Aim of the task: Write out the records from the line with "Select the Lasso tool" through the final line, copying each line unchanged.
[Begin Data lines]
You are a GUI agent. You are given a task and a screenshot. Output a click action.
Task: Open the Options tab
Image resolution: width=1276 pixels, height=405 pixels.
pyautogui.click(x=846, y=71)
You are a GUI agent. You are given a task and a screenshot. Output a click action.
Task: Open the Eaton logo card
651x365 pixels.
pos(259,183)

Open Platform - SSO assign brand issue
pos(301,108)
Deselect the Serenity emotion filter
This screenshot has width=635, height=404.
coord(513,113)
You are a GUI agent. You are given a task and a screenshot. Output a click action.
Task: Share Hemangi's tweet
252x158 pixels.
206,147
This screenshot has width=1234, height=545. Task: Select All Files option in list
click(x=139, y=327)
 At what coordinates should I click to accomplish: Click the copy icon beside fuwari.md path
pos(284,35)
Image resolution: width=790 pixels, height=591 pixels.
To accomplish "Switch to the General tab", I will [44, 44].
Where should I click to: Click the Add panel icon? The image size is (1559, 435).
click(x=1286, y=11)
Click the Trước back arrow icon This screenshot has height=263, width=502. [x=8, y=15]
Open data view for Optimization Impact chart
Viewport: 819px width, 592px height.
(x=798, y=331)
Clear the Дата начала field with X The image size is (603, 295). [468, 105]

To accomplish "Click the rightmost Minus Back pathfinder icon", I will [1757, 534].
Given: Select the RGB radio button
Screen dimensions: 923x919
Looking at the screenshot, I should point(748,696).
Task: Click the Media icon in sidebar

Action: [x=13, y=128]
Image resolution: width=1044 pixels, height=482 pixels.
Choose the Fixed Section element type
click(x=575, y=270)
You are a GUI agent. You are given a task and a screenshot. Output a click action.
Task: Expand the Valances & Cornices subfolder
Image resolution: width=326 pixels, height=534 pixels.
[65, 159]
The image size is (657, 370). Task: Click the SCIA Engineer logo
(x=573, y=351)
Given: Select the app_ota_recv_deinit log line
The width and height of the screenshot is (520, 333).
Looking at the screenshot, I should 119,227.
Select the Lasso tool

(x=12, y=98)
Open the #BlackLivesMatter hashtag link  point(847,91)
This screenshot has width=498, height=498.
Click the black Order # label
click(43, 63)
[End Data lines]
Result of this task:
Select the Lasso tool

(x=12, y=98)
Open the #BlackLivesMatter hashtag link  point(847,91)
This screenshot has width=498, height=498.
Click the black Order # label
click(43, 63)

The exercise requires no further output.